USM Anywhere Service Issue - Sensors Disconnected
Incident Report for USM Anywhere
Postmortem

We would like to take this opportunity to share more information with our customers regarding the USM Anywhere service disruption on April 18, 2019. This postmortem includes a description of the events and contributing factors that led to the service disruption as well as the actions we took to respond, recover, and to notify customers. It also describes the steps we are taking to improve our processes to prevent these types of issues from happening again.

Incident summary and timeline

This service disruption began at approximately 9:20AM CST on Thursday, April 18, 2019 as the USM Anywhere sensors began to systematically restart as part of a regular software release process. This process completed at approximately 10:30AM. AT&T Cybersecurity engineers monitoring the update process as part of our normal operations began to notice that some sensors were failing to reconnect to the USM Anywhere service after the update and immediately began to investigate. At approximately 11:00AM, our internal monitoring systems detected and alerted us to an issue with some of the sensors on our “canary deployments,” which had received the release before the rest of the customer base.

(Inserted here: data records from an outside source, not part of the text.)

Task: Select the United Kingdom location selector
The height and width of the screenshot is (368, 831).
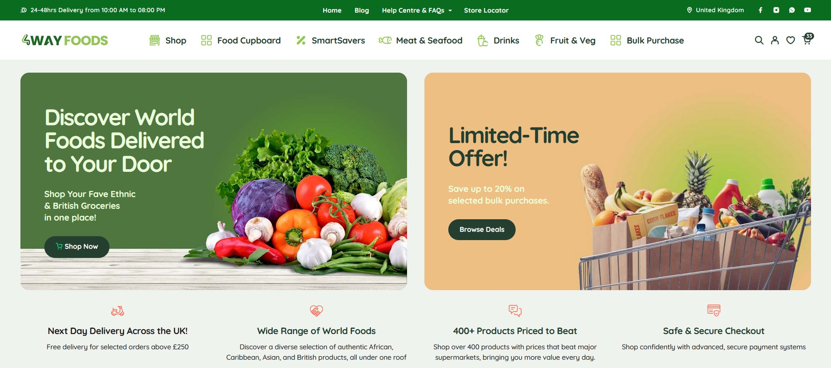Action: pos(715,10)
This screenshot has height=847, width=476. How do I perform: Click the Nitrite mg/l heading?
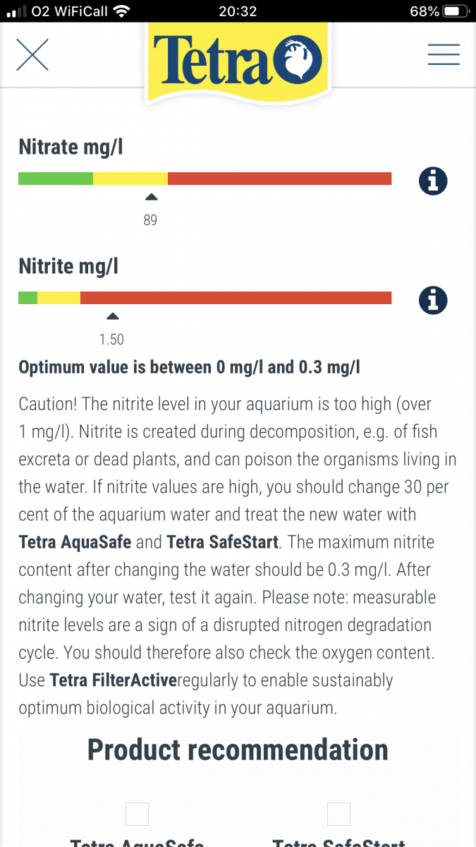[x=68, y=267]
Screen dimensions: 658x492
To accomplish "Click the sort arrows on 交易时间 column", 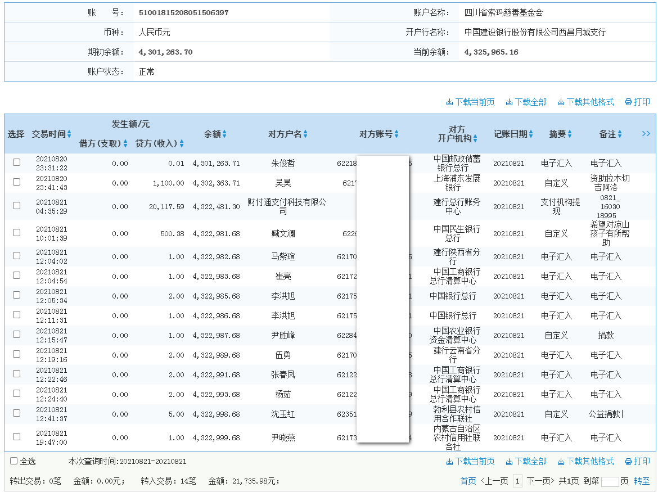I will [70, 134].
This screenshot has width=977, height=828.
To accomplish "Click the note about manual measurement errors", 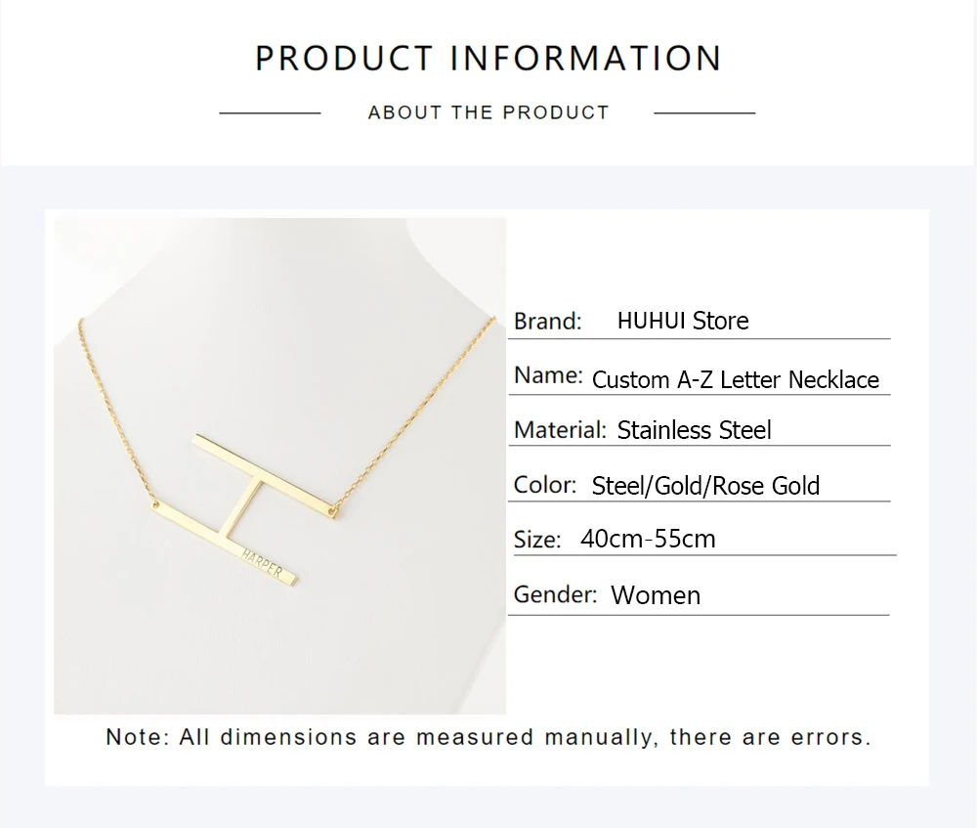I will (x=488, y=737).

Shortly after 11:00AM, we determined this issue to be a severity level 0 (our most severe designation) service incident. Within the hour, we had notified all customers through status.alienvault.cloud.

By approximately 1:30PM, AT&T Cybersecurity engineers had identified the defect that was causing the sensors to fail. The defect was caused by a code change made to two AlienApps (the AlienApp for Carbon Black and the AlienApp for Forensics and Response) that had unexpectedly disrupted the decryption process of those apps’ configuration files, preventing the apps from starting, in turn disrupting the initialization and connection of the sensor. This issue affected sensors differently depending on when the AlienApp had initially been configured. This difference meant that the standard regression tests run did not detect this issue earlier in our release process.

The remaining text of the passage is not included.